步青澜藏了几日,行动利索了便回了他自己的住所,临走时与凤墨涵两人在屋内详谈了很久,凤楚辛被排斥在外,不知两人说些什么,心下有些不快,第二日荣雁行再约他,他便没有拒绝,跟着出去了。
荣雁行对凤楚辛很是殷勤,做什么都要问问他的意思,连买件衣裳都要凤楚辛帮她欣赏,还时不时地送些小礼物啥的,凤楚辛照单全收,不过始终对她表情淡淡的,也没显出特别的好来,那些礼物在他手里还没握暖,便让赵克贞送到了凤墨涵手里。
收得多了,凤墨涵不觉好笑,对赵克贞说:“哥哥既然不想理人家,又何必收人家的礼物,早些拒绝,也断了别人的念想。”
赵克贞笑道:“世子说了,她爱送是她的事,反正郡主也喜欢这些个小玩意儿,干脆就当是买给你的。”
凤墨涵把玩着那些琳琅满目的小礼物,只觉得样样精致,看得出荣雁行是花了心思的,可惜她一腔春水,只怕要付诸东流了,也不知道哥哥喜欢什么样的人。
她拿起一面巴掌大的小铜镜,对着镜子照了照自己的样子,顶着这张脸已经快十年了,她仍旧觉得不自然,一看到就不由自主地想起那墓室,呼吸也跟着难受起来,“啪”地把镜子反扣到桌面上,吓了赵克贞一跳。
“郡主……不满意这些东西?”他惶惑地问道。
来时大世子可是交待过,告诉他一定要把东西亲自交到六郡主手里,还说她见了一定欢喜,若是她生气,回头大世子问起来,他可不知道如何回话了。
“不,不是!”凤墨涵不自然地笑了笑,叫过江萧颖,说道:“萧颖,这面镜子挺小巧的,赏给你了,可以随身带着。
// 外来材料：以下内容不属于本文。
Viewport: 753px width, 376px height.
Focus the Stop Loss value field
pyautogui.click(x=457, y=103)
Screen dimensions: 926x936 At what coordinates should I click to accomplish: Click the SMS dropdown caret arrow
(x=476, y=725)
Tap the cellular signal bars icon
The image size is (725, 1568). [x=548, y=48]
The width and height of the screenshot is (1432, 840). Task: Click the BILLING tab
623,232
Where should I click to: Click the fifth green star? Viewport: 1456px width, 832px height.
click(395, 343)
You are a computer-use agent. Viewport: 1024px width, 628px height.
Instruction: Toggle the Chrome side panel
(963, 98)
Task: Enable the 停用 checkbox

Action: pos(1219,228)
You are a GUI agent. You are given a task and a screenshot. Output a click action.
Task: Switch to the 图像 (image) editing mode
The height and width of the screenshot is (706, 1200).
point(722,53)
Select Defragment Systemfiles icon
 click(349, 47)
”
“多谢郡主!”江萧颖接过镜子,拿在手里端详着,舍不得放手。光是镜子值不了几个钱,可这面铜镜的手柄上镶着一颗绿松石,这东西很贵重,赵克贞没想到凤墨涵就这样随手将镜子赏给江萧颖,有些动容,视线不觉在两人身上扫来扫去,暗猜着估计要不了多久,六郡主就要将小江给收了房。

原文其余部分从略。